Rupert Pontin, head of valuations, Glass's, looks at the impact of the economy on the new and used car market.
2014 has been a very positive year for the new and used car markets, and despite a mild downturn over recent weeks, there is no reason why 2015 can’t be as exciting and profitable, across the wholesale, retail and fleet sectors.
But given the recently and aforementioned quiet spell the industry has been facing recently, what factors look set to impact on the fleet sector over the festive season?
Based on SMMT figures for October, 179,714 vehicles were registered – marking a watershed moment where 2,137,910 vehicles have been registered during 2014 year-to-date.

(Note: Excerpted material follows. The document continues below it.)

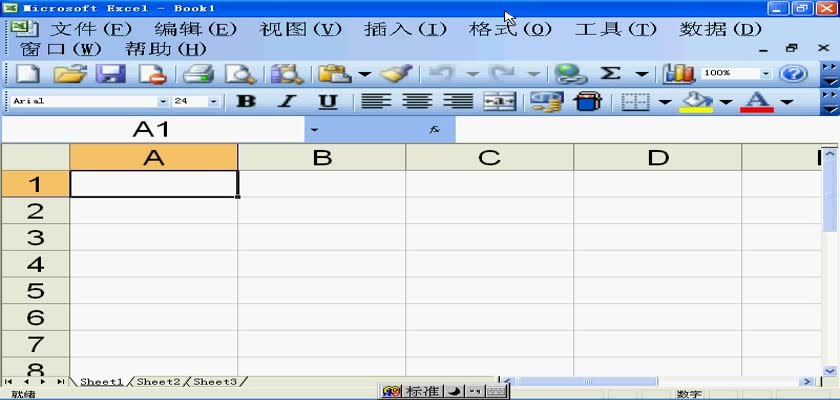Select the Format Painter brush icon
840x400 pixels.
pos(395,74)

This is the first time volumes have reached more than two million at this point in the year since the downturn in 2007.
Fleet has taken the honours for the largest percentage change in that time recording a 15.2% growth in volume over the same period in 2013, whilst private registrations took second place with a growth figure of 13.6%. Business registrations came in third with growth of 10.3%.
The picture looks really good – but there is an underlying challenge currently facing the fleet market, and that challenge comes from the significant reduction in retail demand we have been observing since mid-October.
The fact that the volume of cars available for retail has increased substantially is quite evident if you look at the numbers of vehicles being advertised for sale today on retail platforms such as Autotrader, Motors and AA Cars.
Retail buyers’ confidence seems to have been dented somewhat by recent concerns over the UK economy, the European economy and the general world picture. We also expect to see an increase in the volume of cars being defleeted over the coming months, and in fact there is already evidence that this is the case.
These trends are giving more choice to the trade buyer. Against this background it will be necessary to review remarketing techniques and optimise routes to market to maximise every opportunity to sell stock.
One outcome of the present situation is very easy to predict: as volumes increase, values will start to go down.